■ Excerpted records
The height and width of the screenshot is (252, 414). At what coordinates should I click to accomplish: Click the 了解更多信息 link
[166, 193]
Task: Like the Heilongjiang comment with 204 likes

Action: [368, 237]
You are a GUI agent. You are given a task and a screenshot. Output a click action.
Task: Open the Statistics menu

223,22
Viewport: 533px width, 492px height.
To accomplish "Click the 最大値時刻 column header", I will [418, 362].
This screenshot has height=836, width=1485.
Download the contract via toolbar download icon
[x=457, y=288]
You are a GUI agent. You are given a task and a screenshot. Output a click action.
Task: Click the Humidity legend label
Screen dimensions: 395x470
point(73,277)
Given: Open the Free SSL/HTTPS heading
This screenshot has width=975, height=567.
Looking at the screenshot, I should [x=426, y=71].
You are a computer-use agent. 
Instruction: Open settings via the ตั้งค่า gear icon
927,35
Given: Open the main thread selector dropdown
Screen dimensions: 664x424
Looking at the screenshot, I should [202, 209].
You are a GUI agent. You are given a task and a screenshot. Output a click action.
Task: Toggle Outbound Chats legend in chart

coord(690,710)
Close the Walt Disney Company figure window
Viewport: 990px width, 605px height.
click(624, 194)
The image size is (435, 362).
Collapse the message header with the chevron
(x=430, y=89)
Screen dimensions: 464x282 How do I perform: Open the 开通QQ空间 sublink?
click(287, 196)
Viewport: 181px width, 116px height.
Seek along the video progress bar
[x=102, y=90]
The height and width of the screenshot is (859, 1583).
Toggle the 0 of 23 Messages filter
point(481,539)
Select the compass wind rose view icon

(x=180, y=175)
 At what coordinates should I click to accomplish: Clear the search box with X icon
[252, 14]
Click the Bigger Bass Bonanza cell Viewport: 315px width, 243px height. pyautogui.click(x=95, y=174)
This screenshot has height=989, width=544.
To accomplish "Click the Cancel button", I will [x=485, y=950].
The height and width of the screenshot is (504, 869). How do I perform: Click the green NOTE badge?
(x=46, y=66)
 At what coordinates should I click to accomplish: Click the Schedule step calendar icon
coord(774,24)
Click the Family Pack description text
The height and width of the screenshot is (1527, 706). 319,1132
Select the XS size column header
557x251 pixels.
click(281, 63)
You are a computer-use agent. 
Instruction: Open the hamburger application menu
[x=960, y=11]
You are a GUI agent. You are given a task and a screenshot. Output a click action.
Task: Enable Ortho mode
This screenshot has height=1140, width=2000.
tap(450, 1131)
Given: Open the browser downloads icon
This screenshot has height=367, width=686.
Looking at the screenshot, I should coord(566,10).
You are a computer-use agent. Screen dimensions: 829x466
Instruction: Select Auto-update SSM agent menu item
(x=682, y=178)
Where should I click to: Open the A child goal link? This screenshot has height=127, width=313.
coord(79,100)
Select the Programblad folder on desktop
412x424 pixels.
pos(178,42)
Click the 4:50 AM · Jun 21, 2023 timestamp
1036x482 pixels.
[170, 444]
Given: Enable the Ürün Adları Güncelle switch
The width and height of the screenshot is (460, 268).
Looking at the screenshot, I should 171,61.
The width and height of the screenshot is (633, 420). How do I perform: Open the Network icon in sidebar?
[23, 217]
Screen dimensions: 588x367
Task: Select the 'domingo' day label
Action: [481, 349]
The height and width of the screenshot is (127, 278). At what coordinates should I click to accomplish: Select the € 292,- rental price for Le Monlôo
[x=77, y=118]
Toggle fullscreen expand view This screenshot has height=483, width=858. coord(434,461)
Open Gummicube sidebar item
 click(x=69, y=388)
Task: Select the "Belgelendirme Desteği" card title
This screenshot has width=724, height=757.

■ Requirements
Copy out all of the records above word for word, with nothing changed, added, or left out.

■ Problem solution
The height and width of the screenshot is (252, 414). At what coordinates should I click to accomplish: Click the 了解更多信息 link
[166, 193]
Task: Like the Heilongjiang comment with 204 likes

Action: [368, 237]
You are a GUI agent. You are given a task and a screenshot. Output a click action.
Task: Open the Statistics menu

223,22
Viewport: 533px width, 492px height.
To accomplish "Click the 最大値時刻 column header", I will [418, 362].
This screenshot has height=836, width=1485.
Download the contract via toolbar download icon
[x=457, y=288]
You are a GUI agent. You are given a task and a screenshot. Output a click action.
Task: Click the Humidity legend label
Screen dimensions: 395x470
point(73,277)
Given: Open the Free SSL/HTTPS heading
This screenshot has width=975, height=567.
Looking at the screenshot, I should [x=426, y=71].
You are a computer-use agent. 
Instruction: Open settings via the ตั้งค่า gear icon
927,35
Given: Open the main thread selector dropdown
Screen dimensions: 664x424
Looking at the screenshot, I should [202, 209].
You are a GUI agent. You are given a task and a screenshot. Output a click action.
Task: Toggle Outbound Chats legend in chart

coord(690,710)
Close the Walt Disney Company figure window
Viewport: 990px width, 605px height.
click(624, 194)
The image size is (435, 362).
Collapse the message header with the chevron
(x=430, y=89)
Screen dimensions: 464x282 How do I perform: Open the 开通QQ空间 sublink?
click(287, 196)
Viewport: 181px width, 116px height.
Seek along the video progress bar
[x=102, y=90]
The height and width of the screenshot is (859, 1583).
Toggle the 0 of 23 Messages filter
point(481,539)
Select the compass wind rose view icon

(x=180, y=175)
 At what coordinates should I click to accomplish: Clear the search box with X icon
[252, 14]
Click the Bigger Bass Bonanza cell Viewport: 315px width, 243px height. pyautogui.click(x=95, y=174)
This screenshot has height=989, width=544.
To accomplish "Click the Cancel button", I will [x=485, y=950].
The height and width of the screenshot is (504, 869). How do I perform: Click the green NOTE badge?
(x=46, y=66)
 At what coordinates should I click to accomplish: Click the Schedule step calendar icon
coord(774,24)
Click the Family Pack description text
The height and width of the screenshot is (1527, 706). 319,1132
Select the XS size column header
557x251 pixels.
click(281, 63)
You are a computer-use agent. 
Instruction: Open the hamburger application menu
[x=960, y=11]
You are a GUI agent. You are given a task and a screenshot. Output a click action.
Task: Enable Ortho mode
This screenshot has height=1140, width=2000.
tap(450, 1131)
Given: Open the browser downloads icon
This screenshot has height=367, width=686.
Looking at the screenshot, I should coord(566,10).
You are a computer-use agent. Screen dimensions: 829x466
Instruction: Select Auto-update SSM agent menu item
(x=682, y=178)
Where should I click to: Open the A child goal link? This screenshot has height=127, width=313.
coord(79,100)
Select the Programblad folder on desktop
412x424 pixels.
pos(178,42)
Click the 4:50 AM · Jun 21, 2023 timestamp
1036x482 pixels.
[170, 444]
Given: Enable the Ürün Adları Güncelle switch
The width and height of the screenshot is (460, 268).
Looking at the screenshot, I should 171,61.
The width and height of the screenshot is (633, 420). How do I perform: Open the Network icon in sidebar?
[23, 217]
Screen dimensions: 588x367
Task: Select the 'domingo' day label
Action: [481, 349]
The height and width of the screenshot is (127, 278). At what coordinates should I click to accomplish: Select the € 292,- rental price for Le Monlôo
[x=77, y=118]
Toggle fullscreen expand view This screenshot has height=483, width=858. coord(434,461)
Open Gummicube sidebar item
 click(x=69, y=388)
Task: Select the "Belgelendirme Desteği" card title
This screenshot has width=724, height=757.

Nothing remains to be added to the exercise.